Stored data entries:
Content starts
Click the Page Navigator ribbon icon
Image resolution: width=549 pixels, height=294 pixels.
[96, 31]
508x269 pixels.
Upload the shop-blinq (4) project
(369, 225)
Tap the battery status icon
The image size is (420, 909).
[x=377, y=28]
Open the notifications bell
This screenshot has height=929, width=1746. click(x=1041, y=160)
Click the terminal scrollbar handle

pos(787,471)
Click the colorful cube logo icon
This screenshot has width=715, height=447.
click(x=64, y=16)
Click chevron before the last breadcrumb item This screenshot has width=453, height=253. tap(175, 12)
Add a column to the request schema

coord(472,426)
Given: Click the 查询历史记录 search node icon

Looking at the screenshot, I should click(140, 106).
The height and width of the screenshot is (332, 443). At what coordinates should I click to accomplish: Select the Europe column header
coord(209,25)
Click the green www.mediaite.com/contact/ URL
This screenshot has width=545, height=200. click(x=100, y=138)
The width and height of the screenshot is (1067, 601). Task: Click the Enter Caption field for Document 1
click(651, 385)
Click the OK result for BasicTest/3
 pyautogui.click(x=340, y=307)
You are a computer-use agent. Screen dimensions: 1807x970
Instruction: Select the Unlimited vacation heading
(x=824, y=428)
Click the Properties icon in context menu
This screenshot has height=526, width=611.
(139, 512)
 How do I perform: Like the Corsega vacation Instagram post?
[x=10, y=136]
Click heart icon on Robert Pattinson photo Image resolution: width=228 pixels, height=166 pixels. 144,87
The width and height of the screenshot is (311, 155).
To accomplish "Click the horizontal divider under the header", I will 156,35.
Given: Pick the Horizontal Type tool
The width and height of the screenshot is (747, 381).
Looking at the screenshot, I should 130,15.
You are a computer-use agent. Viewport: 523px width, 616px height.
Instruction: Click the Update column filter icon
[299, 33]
Content ends
## Assignment
Filter the records, keeping only lines that contain "computer", and show those lines.

## Your response
You are a computer-use agent. Screen dimensions: 1807x970
You are a computer-use agent. Viewport: 523px width, 616px height.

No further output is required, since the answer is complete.